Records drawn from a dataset
>>>

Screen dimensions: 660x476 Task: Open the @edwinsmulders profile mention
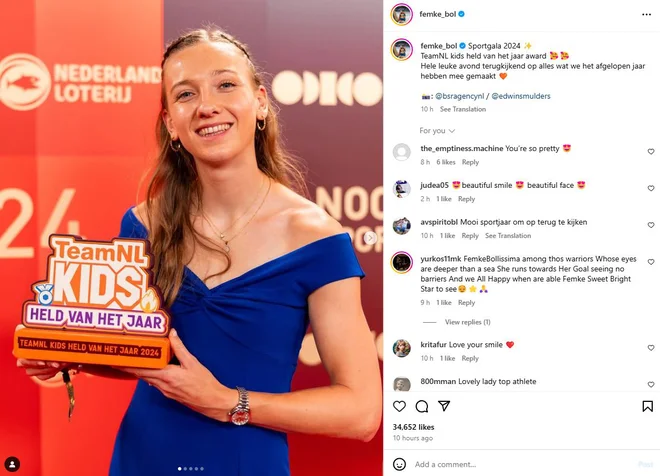(x=521, y=96)
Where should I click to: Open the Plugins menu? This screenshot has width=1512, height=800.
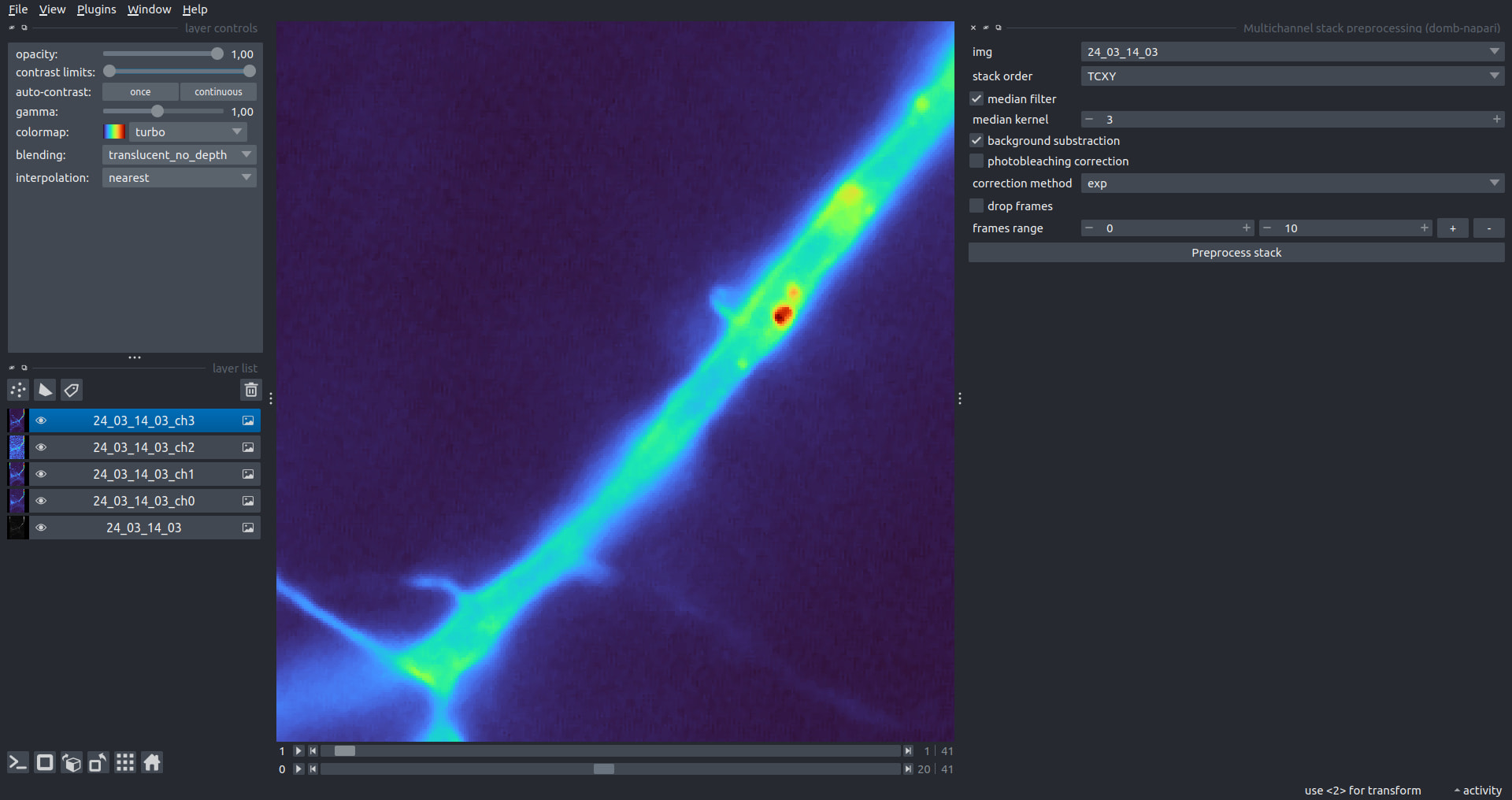point(96,9)
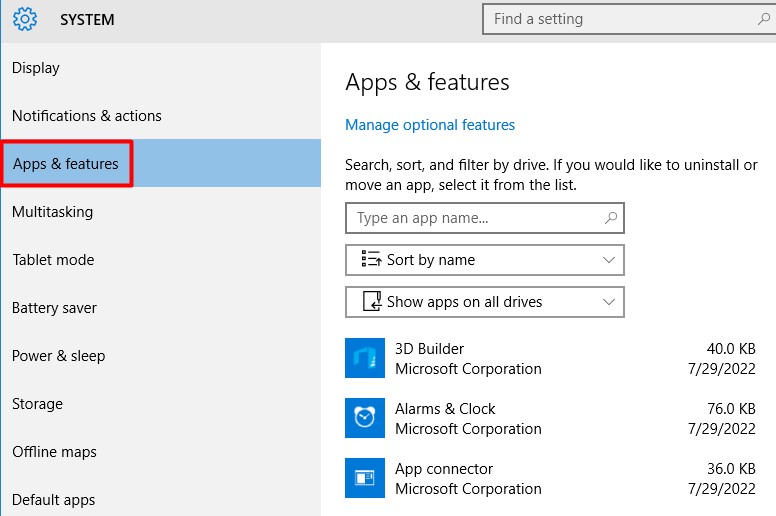Image resolution: width=776 pixels, height=516 pixels.
Task: Focus the Type an app name field
Action: pyautogui.click(x=475, y=218)
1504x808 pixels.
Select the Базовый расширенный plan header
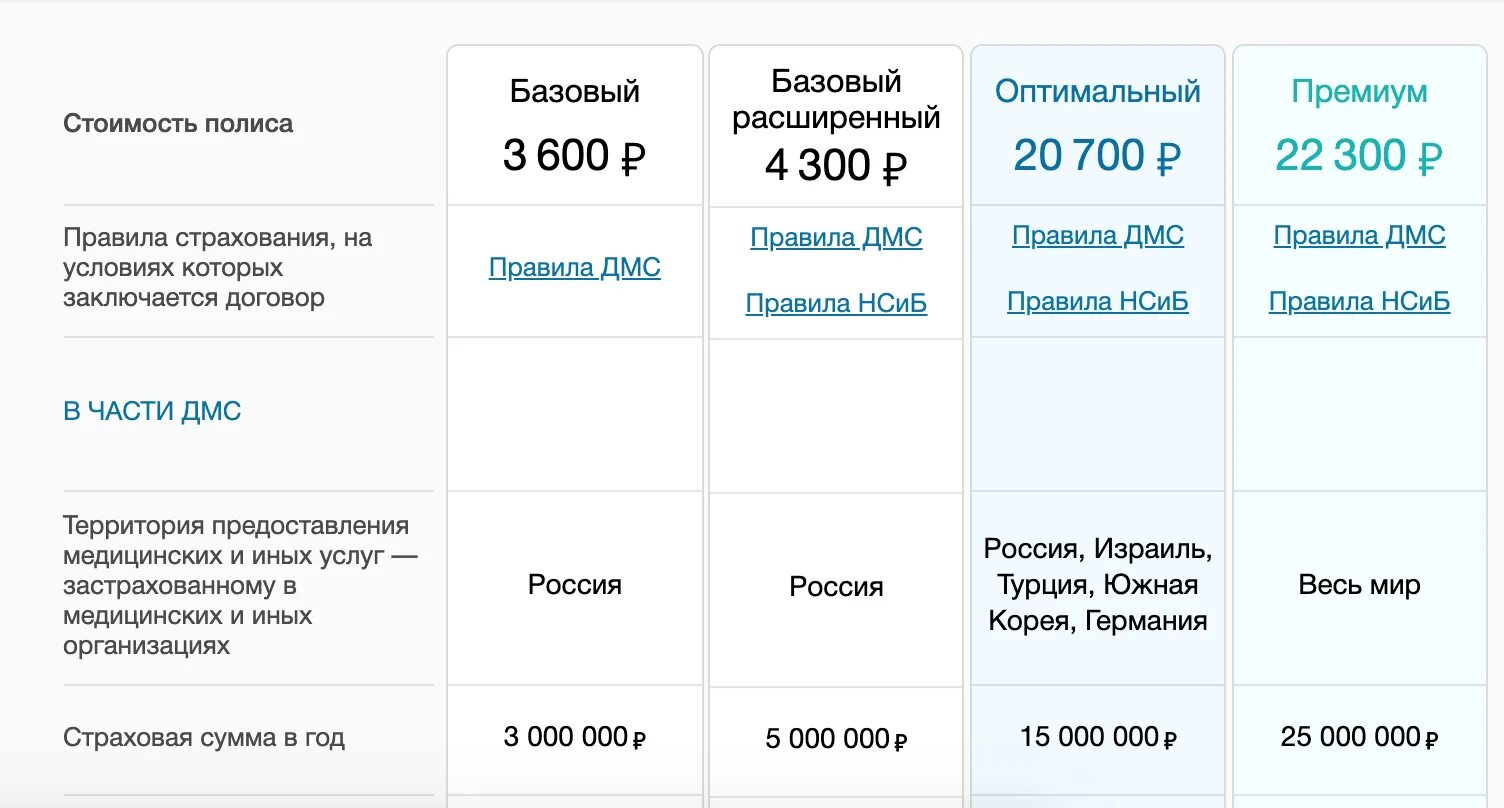(836, 99)
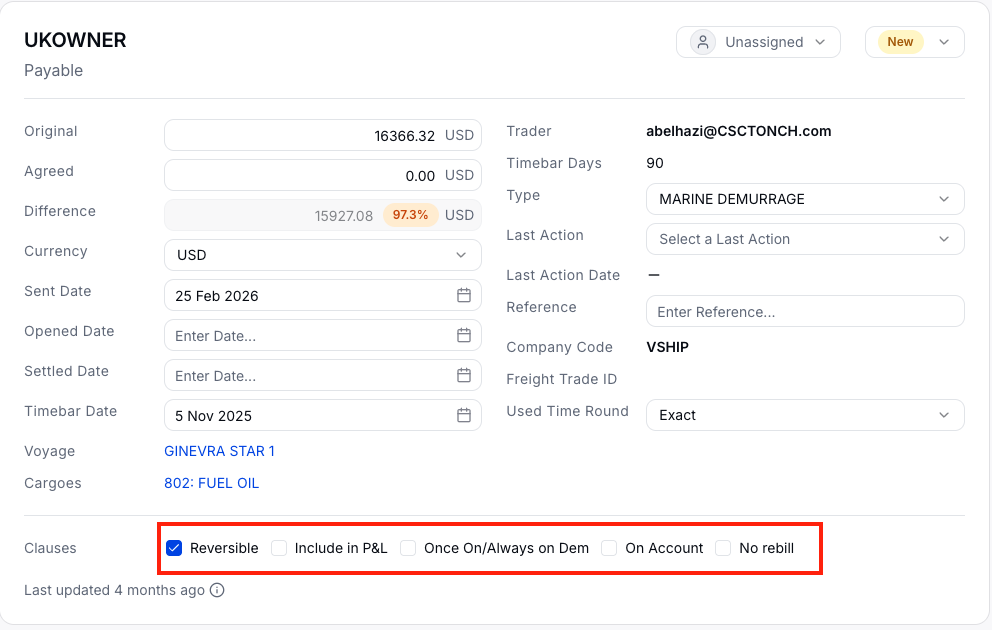
Task: Open the Opened Date calendar icon
Action: pos(464,335)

<<<

• About this exercise
Print the records verbatim, without pictures.

• Exercise result
Screen dimensions: 660x476 Task: Open the @edwinsmulders profile mention
(x=521, y=96)
Where should I click to: Open the Plugins menu? This screenshot has width=1512, height=800.
point(96,9)
Image resolution: width=776 pixels, height=516 pixels.
Task: Focus the Type an app name field
Action: pyautogui.click(x=475, y=218)
1504x808 pixels.
Select the Базовый расширенный plan header
(836, 99)
Task: Open the Opened Date calendar icon
Action: pos(464,335)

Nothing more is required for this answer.